_OBJECTIVE_
Copy out every one of the rows below word for word, keeping each line unchanged.

_MATERIAL SHOWN_
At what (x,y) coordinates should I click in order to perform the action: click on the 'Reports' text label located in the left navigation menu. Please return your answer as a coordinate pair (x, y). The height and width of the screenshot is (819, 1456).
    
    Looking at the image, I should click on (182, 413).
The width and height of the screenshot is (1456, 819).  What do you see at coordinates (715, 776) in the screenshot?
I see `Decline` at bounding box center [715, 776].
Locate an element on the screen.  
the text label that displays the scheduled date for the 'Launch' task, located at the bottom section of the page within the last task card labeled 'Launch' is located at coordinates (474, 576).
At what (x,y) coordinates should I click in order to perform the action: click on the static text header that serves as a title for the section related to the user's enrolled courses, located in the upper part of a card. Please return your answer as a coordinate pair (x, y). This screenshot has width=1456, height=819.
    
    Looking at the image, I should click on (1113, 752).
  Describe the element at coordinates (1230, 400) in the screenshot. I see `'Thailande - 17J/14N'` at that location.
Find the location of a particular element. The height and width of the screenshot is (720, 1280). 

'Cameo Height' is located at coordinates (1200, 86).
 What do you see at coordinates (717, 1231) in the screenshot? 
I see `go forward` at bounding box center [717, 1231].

_EXPECTED ANSWER_
At what (x,y) coordinates should I click in order to perform the action: click on the 'Reports' text label located in the left navigation menu. Please return your answer as a coordinate pair (x, y). The height and width of the screenshot is (819, 1456).
    
    Looking at the image, I should click on (182, 413).
The width and height of the screenshot is (1456, 819).  What do you see at coordinates (715, 776) in the screenshot?
I see `Decline` at bounding box center [715, 776].
Locate an element on the screen.  
the text label that displays the scheduled date for the 'Launch' task, located at the bottom section of the page within the last task card labeled 'Launch' is located at coordinates (474, 576).
At what (x,y) coordinates should I click in order to perform the action: click on the static text header that serves as a title for the section related to the user's enrolled courses, located in the upper part of a card. Please return your answer as a coordinate pair (x, y). This screenshot has width=1456, height=819.
    
    Looking at the image, I should click on (1113, 752).
  Describe the element at coordinates (1230, 400) in the screenshot. I see `'Thailande - 17J/14N'` at that location.
Find the location of a particular element. The height and width of the screenshot is (720, 1280). 

'Cameo Height' is located at coordinates (1200, 86).
 What do you see at coordinates (717, 1231) in the screenshot? 
I see `go forward` at bounding box center [717, 1231].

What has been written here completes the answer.